Guessing who's the right man for Holly is easy. Seeing just how that romance blossoms is one of the enduring delights of this classic, set to Henry Mancini's Oscar-winning score and the Oscar-winning Mancini/Johnny Mercer song, 'Moon River'.
Roman Holiday (Dir. William Wyler, 1953): Audrey Hepburn won an Oscar for her portrayal of a modern-day princess rebelling against her royal obligations who explores Rome on her own. She meets Gregory Peck, an American newspaperman who, seeking an exclusive story, pretends ignorance of her true identity. But his plan falters as they rapidly fall in love...
Paris When It Sizzles (Dir. Richard Quine, 1964): A veteran Hollywood screenwriter goes to Paris to write the screenplay of his career--in three days. Lacking fresh ideas, he turns to his gamine secretary to provide fuel for his imagination, and they come up with various scenarios for his screenplay, called 'The Girl Who Stole The Eiffel Tower'. William Holden and Audrey Hepburn heat up the main characters, with terrific supporting help from the likes of Frank Sinatra, Noel Coward, Tony Curtis, Fred Astaire, Marlene Dietrich, and the glorious city of Paris.

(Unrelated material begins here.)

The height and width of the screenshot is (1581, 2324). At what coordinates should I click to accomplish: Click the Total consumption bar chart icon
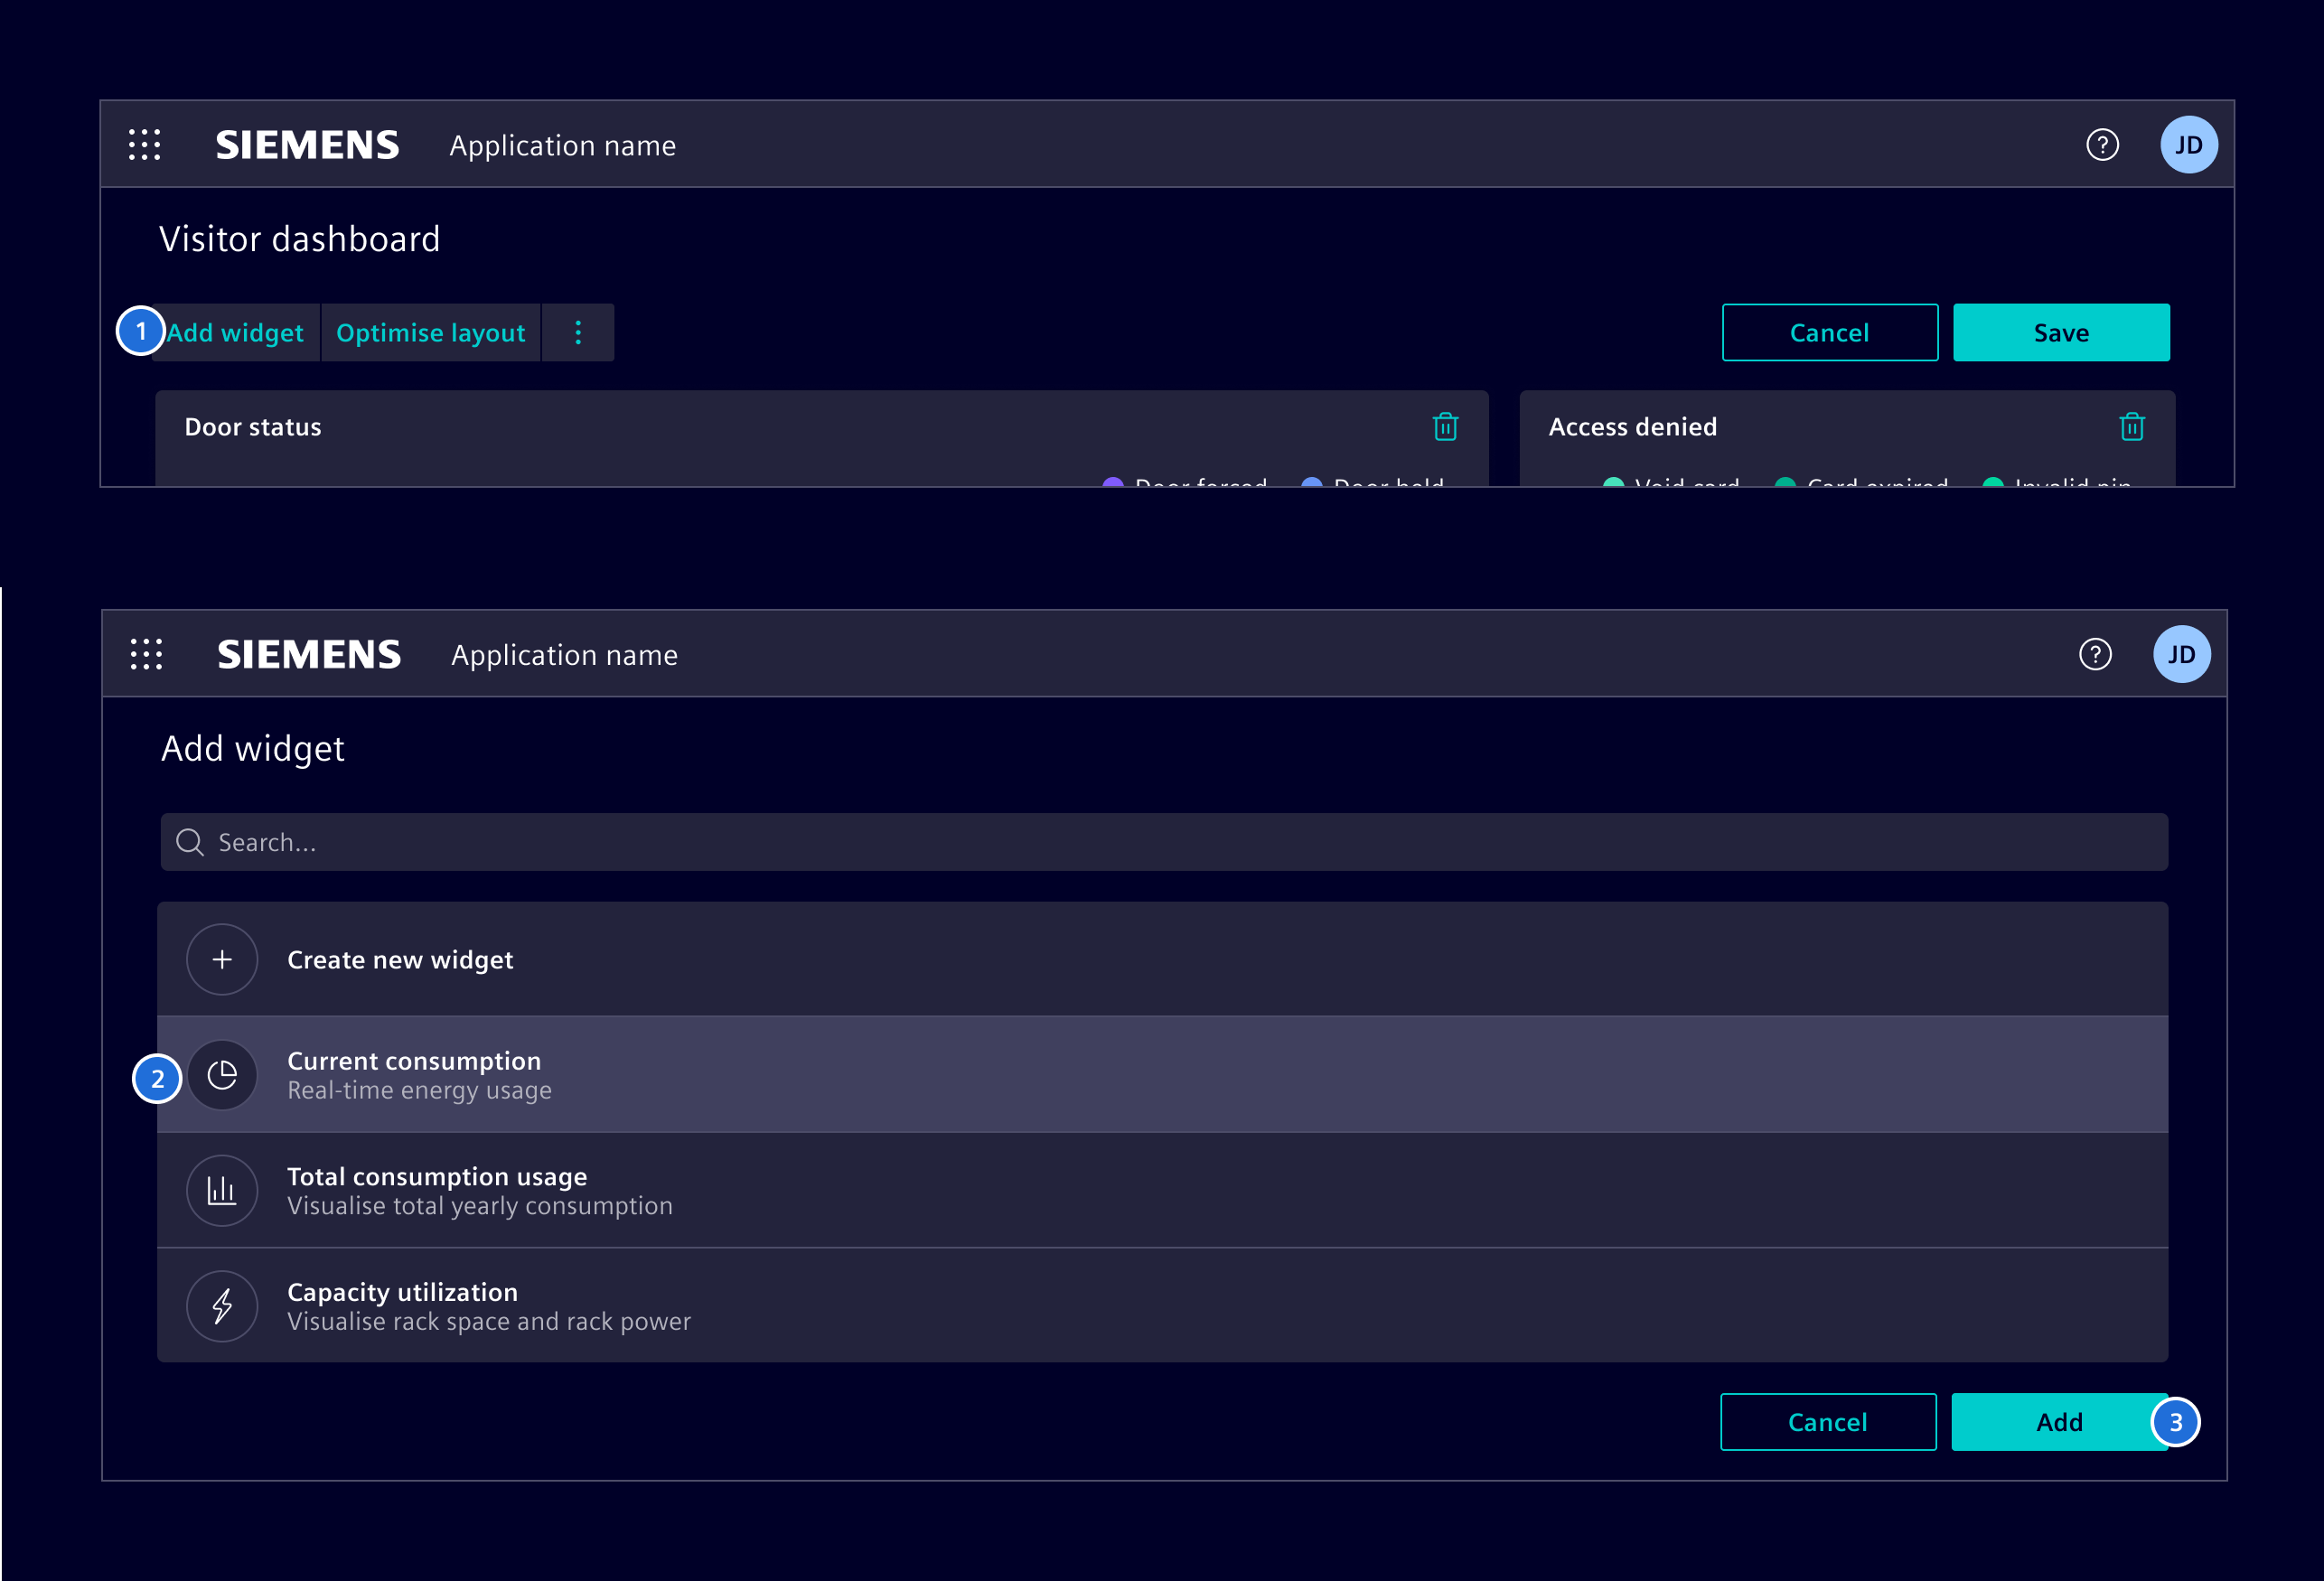[x=222, y=1190]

Sabrina (Dir. Billy Wilder, 1954): Humphrey Bogart, William Holden and Audrey Hepburn star in a Cinderella story directed by renowned filmmaker Billy Wilder.
Bogie and Holden are the mega-rich Larrabee brothers of Long Island. Bogie's all work, Holden's all playboy. But when Sabrina, daughter of the family's chauffeur, returns from Paris all grown up and glamorous, the stage is set for some family fireworks as the brothers fall under the spell of Hepburn's delightful charms.
Funny Face (Dir. Stanley Donen, 1957): Paris, the City of Light, shines even brighter when Audrey Hepburn and Fred Astaire team up for the only time and bring their luminous starpower to this exquisite musical featuring songs by George and Ira Gershwin. This dazzling romp -- filmed on location in Paris -- garnered four Academy Award nominations.
In the role of bookstore clerk transformed into a modeling sensation, Hepburn showcases singing and dancing skills she had honed on the London stage, performing "How Long Has This Been Going On?," a "Basal Metabolism" dance in a cool-cat bistro and more. Astaire, as the fashion photographer who discovers her, conjures up his inimitable magic for sequences that include his "Let's Kiss And Make Up" matador diversion, a heavenly dance with Hepburn to "He Loves And She Loves" and, again with Hepburn, the title-tune enchantment, "I Love Your Funny Face." Now and forever, so do we.